4.2. Cold response and the emergence of spatial patterns of ABA
signal induction in apple subunits
Unlike mature fruit, early stage developing apple fruit are mostly
seedless or have very few incomplete seeds. Assuming that endogenous ABA
is mainly generated from seeds during fruit development (Yuan et al.,
2003; Zhang et al., 2009), ABA-dependent signals for either cold
response or abscission induction may not originate merely from fruit and
it is likely that other tissues also contribute to the amplification of
abscission induction signals.
Indeed, there was a difference in ABA signal induction among tissue
types in cold-stressed apple subunits. Figure 5 indicates the
tissue-specific response of ABA signal transduction. As a consequence of
early cold stress response, the ABA biosynthesis gene (MdNCED1 )
was activated within 6 hr in the pedicel but not in branch or fruit.

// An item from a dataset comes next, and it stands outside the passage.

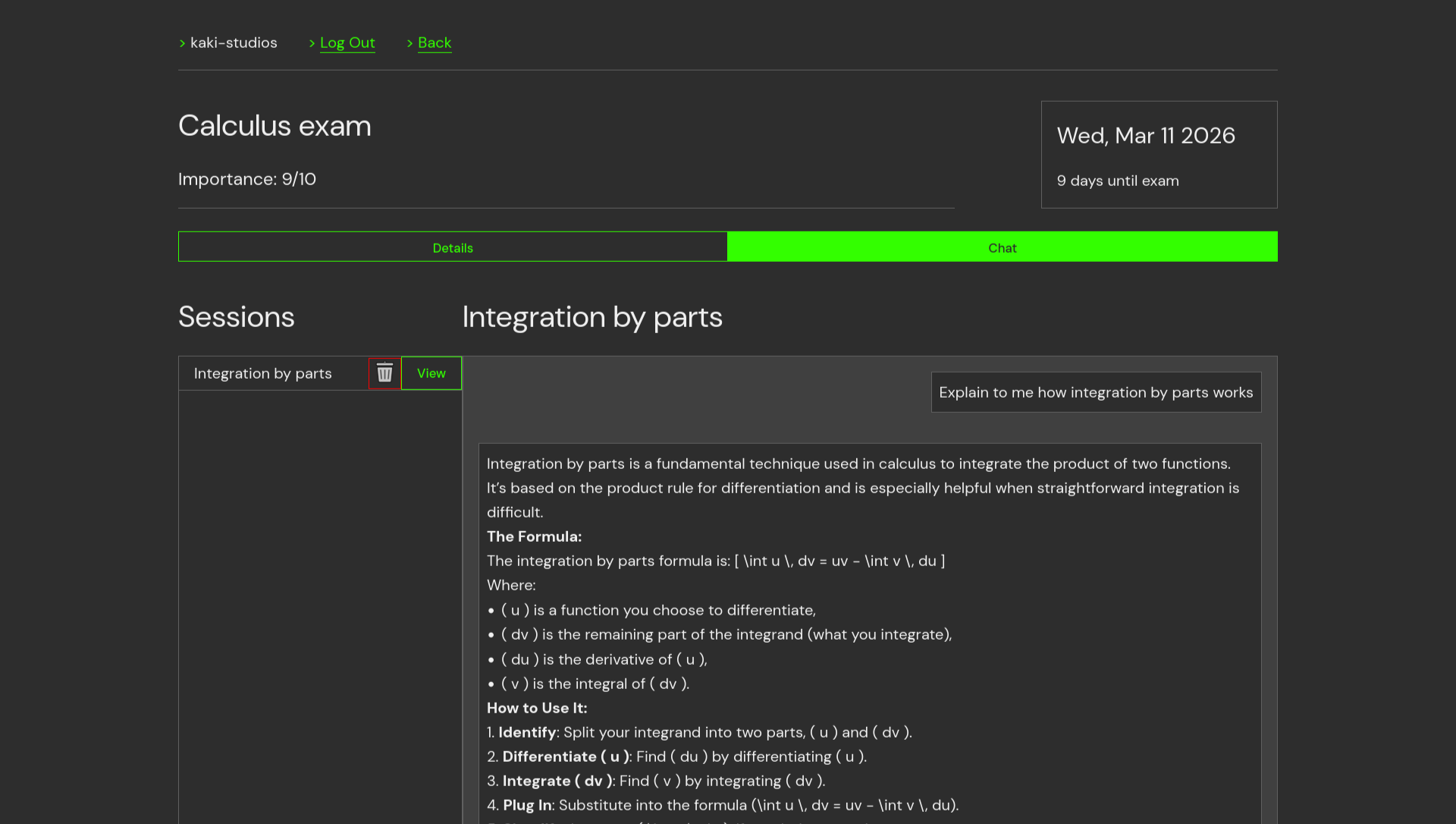Select Integration by parts session name

coord(262,373)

After 18 hr, delayed up-regulation of ABA biosynthesis gene were
observed in these two tissues, whereas the pedicel showed the
down-regulation of the gene. ABA can be transported to neighbouring
tissues and possibly amplify its biosynthesis after being delivered from
one tissue to another (Nonogaki et al., 2014). Therefore, the
up-regulation of MdNCED1 signals in branch and fruit could be
stimulated later by ABA which originated from pedicel after 6 hr as a
result of the primary cold response.
The branch seems to exhibit a relatively high level of cold response
among tissues. Initially, it showed high up-regulation of bothMdCS120-like and MdERF1 . CS120-like is a member of
COR signalling (Fu et al., 2018) and ERF1 is also responsive to
cold and is associated with accelerated abscission (Gao et al., 2019; Ma
et al., 2014; Zhang et al., 2010). The CBF signal was found at a later
time point, and there might be a previous signal to activate COR
signalling at some time earlier than 6 hr, considering thatMdCS120-like expression was up-regulated at 6 hr in all tissue
types.
Furthermore, we observed that the pedicel not only developed AZ cells
during 168 hr of incubation but was also severely damaged by desiccation
as a result of ex-vivo cold treatment (Figure 3). The response of
this cold-driven dehydration had occurred at early time points with the
increased expression of responsive genes (Figure 5b). Pedicel showed a
significant up-regulation of MdRD22, which is responsive to both
ABA and drought stress (Matus et al., 2014) in 6 hr, and MdWRKY57in 18 hr. WRKY57 is also known to activate ABA biosynthesis by
binding directly to the NCED promoter (Jiang et al., 2014).